─── EXTRACT ───

The StoryGraph is stealing Goodread’s thunder and here’s why
Goodreads is the OG book social media that filled a void for all book lovers upon its creation. Set up in 2007 by a couple who wanted to share their love for books, it was later bought out by *whisper* Amazon in 2013.
Goodreads allows you to track and organize books you’ve read, books you are currently reading, and books you want to read in the future. The platform also provides a sense of community where readers can interact with one another.
Goodreads lets you know more about the books you are reading by displaying info about the author, whether the book is a standalone or a part of a series, and what other readers in the Goodreads community thought of it.
Goodreads became the model for the development of other book centered websites and apps, although none of them seemed to have gained enough traction to best Goodreads… and then came The StoryGraph.
Well, actually, The StoryGraph is still quite new on the scene. Originally conceptualized in 2012 by Nadia Odunayo, The StoryGraph was established as a platform in 2019.
Odunayo hopes for it to be “the place to help you choose you next book,” adding that the company’s mission is rooted in “enhancing the lives of avid readers everywhere and inspiring non-readers to read.”
The StoryGraph has slowly been making a name for itself. Although containing similar features as Goodreads, The StoryGraph seems to take things one step further.
Signing up to The StoryGraph includes a detailed survey about your taste in books, this allows The StoryGraph to perfectly curate its suggestions for your next favorite read. The questions range from your preferred genres, what makes you invested in a book, and what your book turn offs are.
This survey also allows The StoryGraph to generate charts and graphs that represent your reading habits. Visually showing you the typical mood, pacing, and even number of pages the books you usually read contain.
One of the notorious struggles in Goodreads is not being able to give out half-star reviews. In The StoryGraph, not only are you able to give out half (and .25 and .75) stars, but there are also several prompts that help you dive deeper into why you may or may not have enjoyed a book. The StoryGraph also allows users to tag any content trigger warnings that other readers should take note of before reading a book.

─── DATA LISTING ───

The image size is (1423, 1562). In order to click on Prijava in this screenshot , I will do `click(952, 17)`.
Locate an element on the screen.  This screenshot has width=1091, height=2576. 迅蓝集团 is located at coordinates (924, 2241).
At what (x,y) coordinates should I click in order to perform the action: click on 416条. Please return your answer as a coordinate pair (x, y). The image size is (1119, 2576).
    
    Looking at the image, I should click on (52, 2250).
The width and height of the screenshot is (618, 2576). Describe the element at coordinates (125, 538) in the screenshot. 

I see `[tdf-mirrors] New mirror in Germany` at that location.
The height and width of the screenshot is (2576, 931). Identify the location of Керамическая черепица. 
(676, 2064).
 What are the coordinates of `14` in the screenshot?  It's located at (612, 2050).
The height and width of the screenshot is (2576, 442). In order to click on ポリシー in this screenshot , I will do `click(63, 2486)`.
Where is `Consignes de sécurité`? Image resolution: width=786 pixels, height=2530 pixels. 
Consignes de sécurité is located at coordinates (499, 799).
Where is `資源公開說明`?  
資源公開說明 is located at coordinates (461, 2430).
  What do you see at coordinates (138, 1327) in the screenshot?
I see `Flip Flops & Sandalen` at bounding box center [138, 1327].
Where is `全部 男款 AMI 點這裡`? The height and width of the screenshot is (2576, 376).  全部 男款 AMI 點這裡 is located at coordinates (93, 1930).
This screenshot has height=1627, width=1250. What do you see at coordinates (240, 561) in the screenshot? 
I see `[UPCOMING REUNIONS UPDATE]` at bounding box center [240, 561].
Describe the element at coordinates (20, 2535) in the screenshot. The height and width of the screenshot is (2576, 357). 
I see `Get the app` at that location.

───

WORK REQUEST 1:
Could you transcribe the article on The StoryGraph and Goodreads from "The StoryGraph has" to "turn offs are."?
WORK REQUEST 2:
Can you write the next part of the article comparing The StoryGraph with Goodreads, starting after its final sentence?

ANSWER SPACE 1:
The StoryGraph has slowly been making a name for itself. Although containing similar features as Goodreads, The StoryGraph seems to take things one step further.
Signing up to The StoryGraph includes a detailed survey about your taste in books, this allows The StoryGraph to perfectly curate its suggestions for your next favorite read. The questions range from your preferred genres, what makes you invested in a book, and what your book turn offs are.

ANSWER SPACE 2:
Similar to Goodreads, The StoryGraph allows you to set up a reading goal for the year. On the other hand, unlike Goodreads, The StoryGraph also allows you to set aside books that you deem unworthy of finishing by marking them as “did not finish”. Out of sight out of mind.
If none of these features sound tempting enough to make you exert the effort of starting all over again on another book social media platform, fear not because The StoryGraph seems to have thought this through as well. Following a quick and easy process, you can import all your Goodreads info unto The StoryGraph. Allowing you to get started on the platform without having to start from scratch.
Nadia Odunayo believes in the importance of hearing user feedback and accountability. At the bottom of The StoryGraph’s website one may click on the “Roadmap” link to see feedback given by other users, and to submit your own suggestions as well. This page also lets users see the progress of the company in addressing these comments.
Goodreads may have been the OG, but it might be time for a new star to shine. Both are free and easy to use, with quite self-explanatory features. At the end of the day, it’s up to you which to use. Would you rather support an independent company, and a platform that truly feels like it’s being managed by people who love to read? Or…
Again, it’s up to you.
Happy reading and good luck with reaching your reading goals for the rest of the year!